Marchand Chronicles: Newsweek & Pepsi
Toilets And Middle FingersMike Marchand
The Marchand Chronicles
May 23, 2005
It's like the old (and dirty) joke: "You end two tyrannies, and you're not hailed as heroes. You free millions of people, and you're not considered liberators.
"But you flush one Koran . . ."
. . . and riots ensue that kill at least 17 people. Even worse was that the Koran-in-the-toilet factoid wasn't true: according to the correction on the Newsweek website, no evidence exists of any "Qur'an abuse" at Guantanamo Bay.
But even the rumor that a copy of the "Qur'an" had been flushed down the Qum'mode was enough to inflame the Islamic world to issue fatwas and vow jihad. Even if the story were accurate, it's still a telling observation about the "Arab Street" that when a brief blurb in a magazine on the other side of the world alleges the U.S. military engaged in "Qur'an abuse" — even though Gitmo detainees have themselves stuck Korans in toilets as a protest — they form riotous mobs that leave more than a dozen dead. While there is much to respect about a culture that treats their sacred texts as, well, sacred, their reaction to any insult by foreign "infidels" — whether real or not — says a lot more about them than it does about us.
In such an environment, would it not be an unreasonable suggestion to, say, American business school graduates, that in foreign environments they should be on their best behavior, lest their trespasses become international incidents?
Not if you're Indra Nooyi, president and CFO of PepsiCo. In her commencement address to the graduates of Columbia Business School (link: PDF) last week, she used a metaphor for the United States that represented both its vital status and its propensity to anger other nations: the middle finger.
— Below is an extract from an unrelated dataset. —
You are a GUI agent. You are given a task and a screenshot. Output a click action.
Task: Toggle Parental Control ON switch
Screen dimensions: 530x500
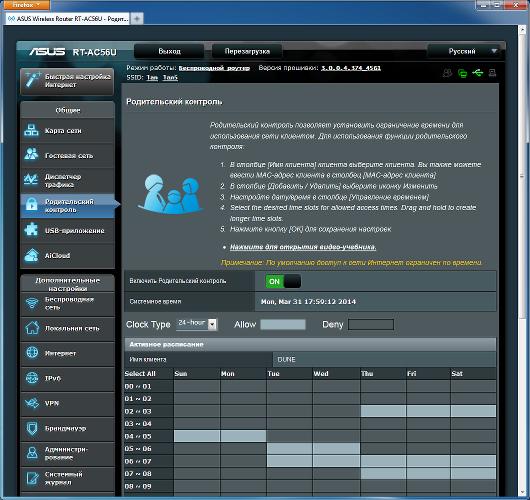point(283,281)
While perhaps not the most delicate analogy (and probably somewhat anatomically inaccurate as well), it's a valid comparison if only because many of the world's citizens believe it. While she didn't explicitly mention nor even imply the riots spurred by the Newsweek report, it's a perfect backdrop to the reality of her speech: that slights, even perceived slights, have the potential to reflect badly on not just themselves, but the U.S. as a whole.
However, Ms. Nooyi's attempted symbolization of America as the middle finger angered many who considered the gesture outrageous and unpatriotic. After an apology in which she aptly noted that she had "proven her own point" about the dangers of being offensive, her critics still weren't impressed. Radio host and blogger Hugh Hewitt asked:
What's missing from this? How about any positive statement about what America does for the world, from liberating Afghanistan and Iraq to billions in tsunami relief? How about pouring AIDs relief into Africa and sending products, services, technology and trade around the globe. How about a full-throated defense of the country that analogizes it not to the middle finger but to the shoulders and spine of the planet, the last best hope of mankind.Well, because it's not a foreign policy oration, it's a commencement address about international business.
But even if she had began the sentence immediately after the middle finger analogy with something like "The United States has done many things in its history which should dispel this perception . . ." she would still have to conclude, as she did, that "Unfortunately, I think this is how the rest of the world looks at the U.S. right now." And her warning would still be applicable.
Furthermore, even though I agree with Hugh's point, the drive to make someone genuflect before all the good that America has done in the world strikes me as creepy. While Ms. Nooyi is an American citizen, she's originally from India.
The American reaction to Ms. Nooyi's address is, of course, several orders of magnitude from the Islamic reaction to the Newsweek vignette, and the last thing I want to do is suggest that they are in any way similar. In America, desecration of hallowed symbols is constitutionally protected, as it should be. And even the angriest response to Ms. Nooyi's statement would be a full-scale boycott of Pepsi and all of its subsidiaries, not riots that result in multiple deaths.
But let's not lose focus and overreact because a corporate executive was insufficiently sensitive about metaphors in one speech. Regardless of her rhetorical faux pas, what Ms. Nooyi said at Columbia was true; what Newsweek printed was not. Moreover, the criticism of mainstream media is that their reports on the war lack context and deliver a stunted, myopic view of events; while Indra Nooyi didn't deliver any context, her speech was at least cognizant of the reality elsewhere in the world.
Would that Newsweek could say the same.